REQUIRED WORK >> Repeat the entries below exactly. Drop the pictures.

Collected data:
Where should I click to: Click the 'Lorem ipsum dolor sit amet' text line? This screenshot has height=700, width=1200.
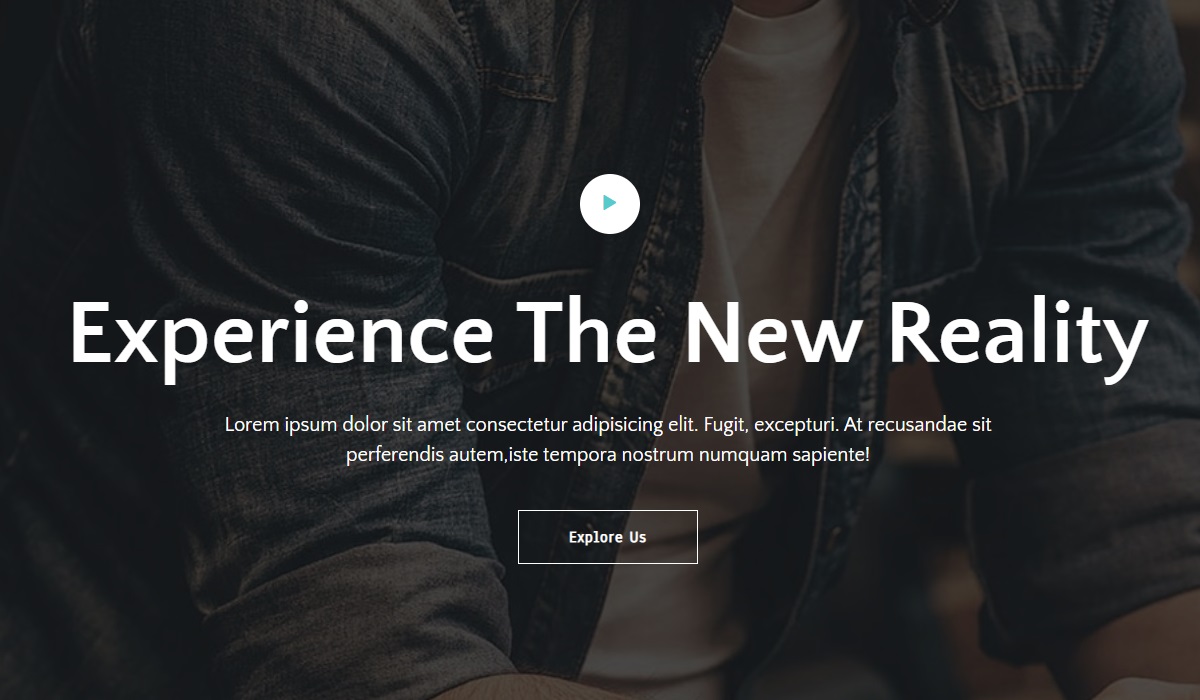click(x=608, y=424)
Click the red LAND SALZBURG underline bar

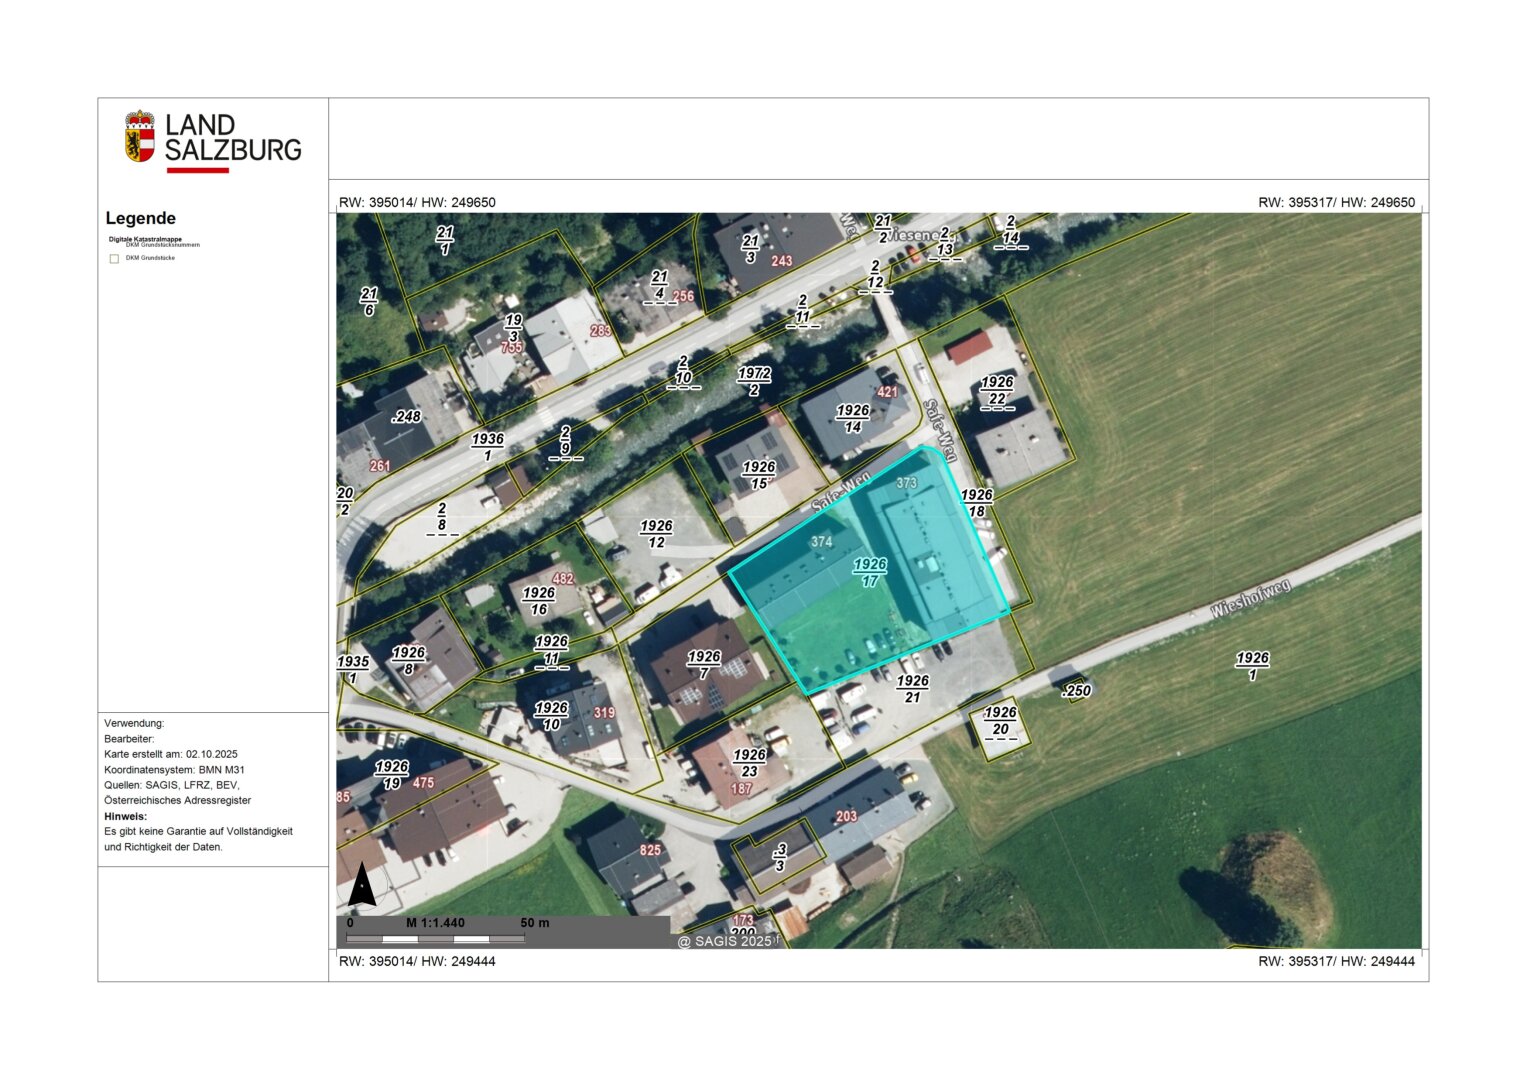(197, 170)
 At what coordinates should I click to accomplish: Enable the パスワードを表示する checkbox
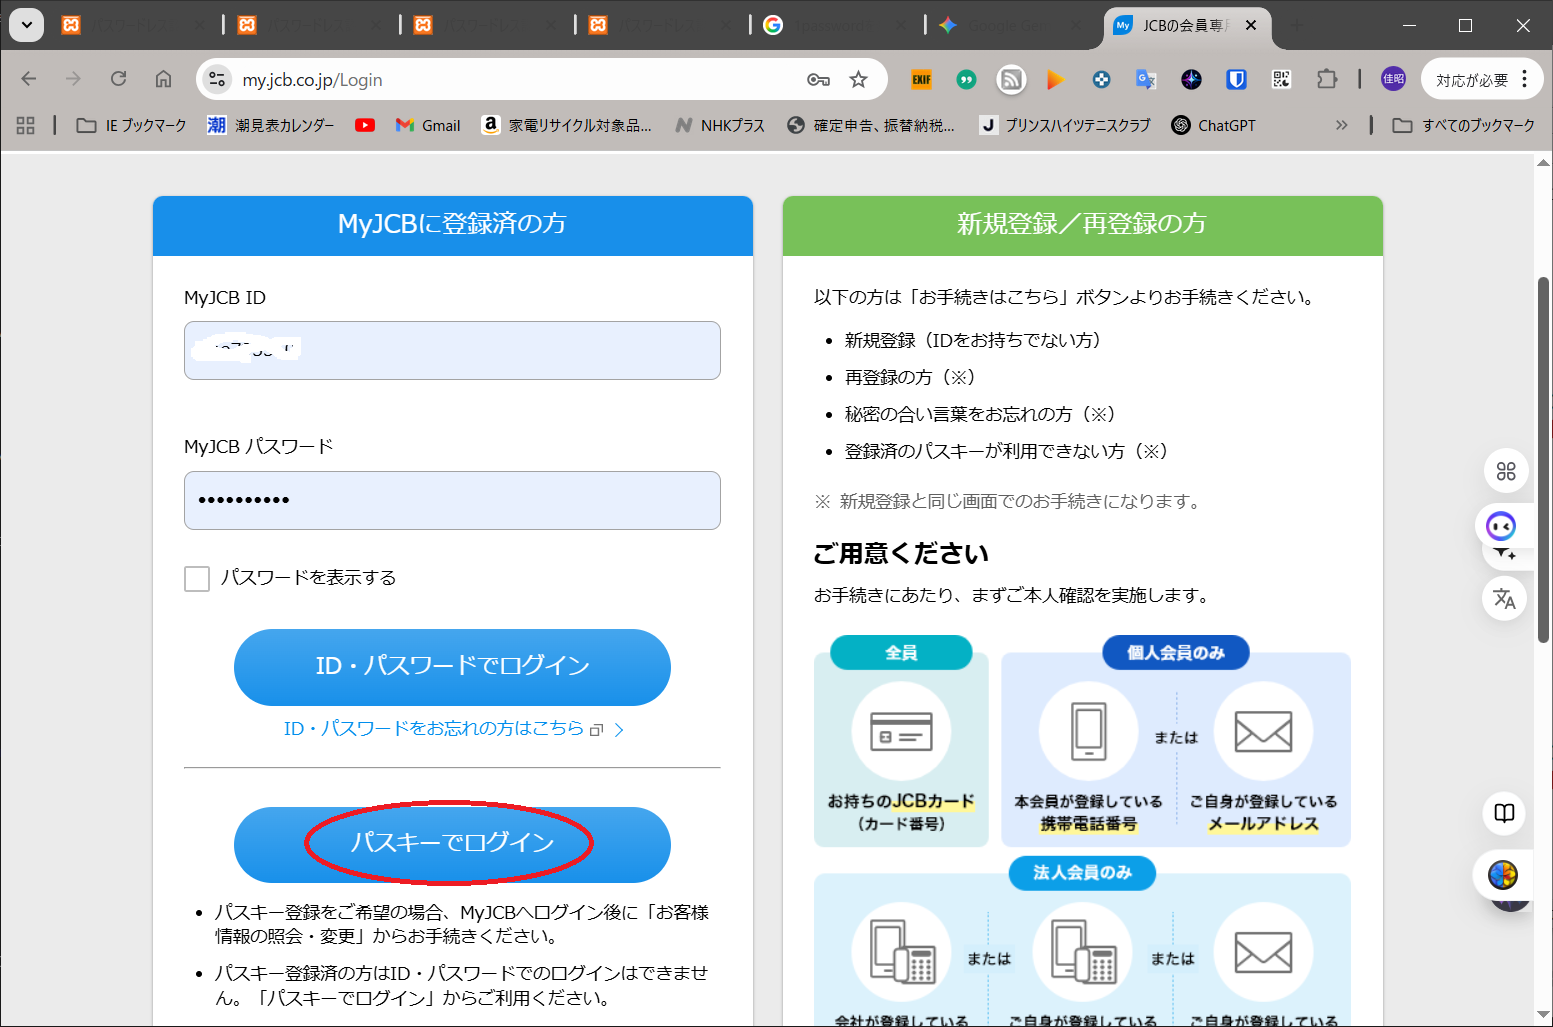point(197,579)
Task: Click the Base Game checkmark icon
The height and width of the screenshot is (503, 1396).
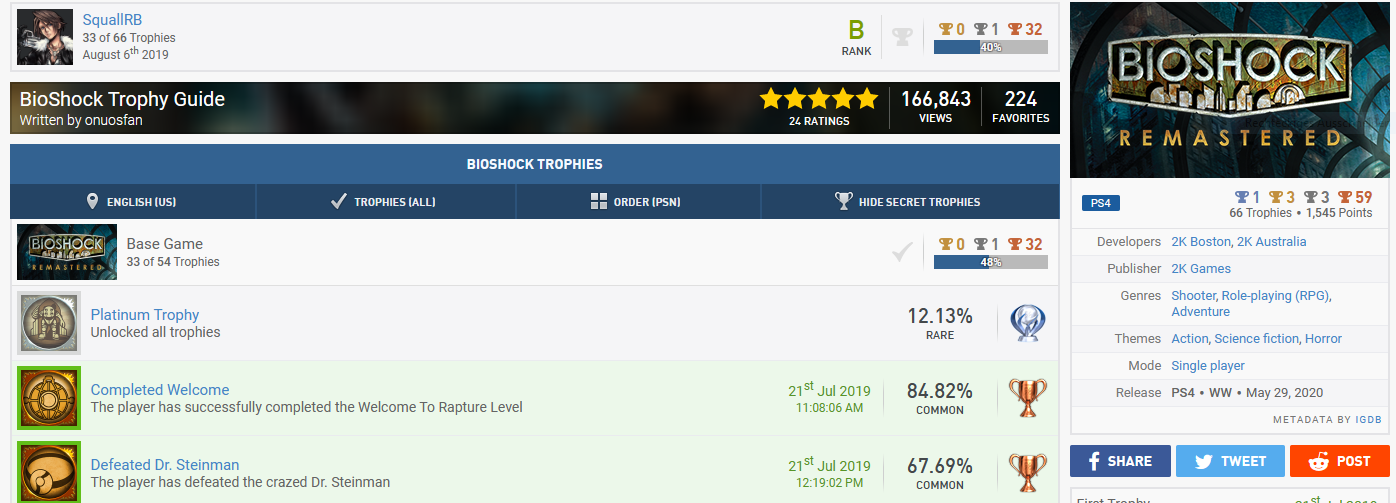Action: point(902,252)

ANSWER TO THIS PROBLEM >>
Where should I click to: Click the 'Lorem ipsum dolor sit amet' text line? This screenshot has height=700, width=1200.
click(x=608, y=424)
Click the red LAND SALZBURG underline bar

(197, 170)
 At what coordinates should I click to accomplish: Enable the パスワードを表示する checkbox
point(197,579)
Task: Click the Base Game checkmark icon
The height and width of the screenshot is (503, 1396).
Action: point(902,252)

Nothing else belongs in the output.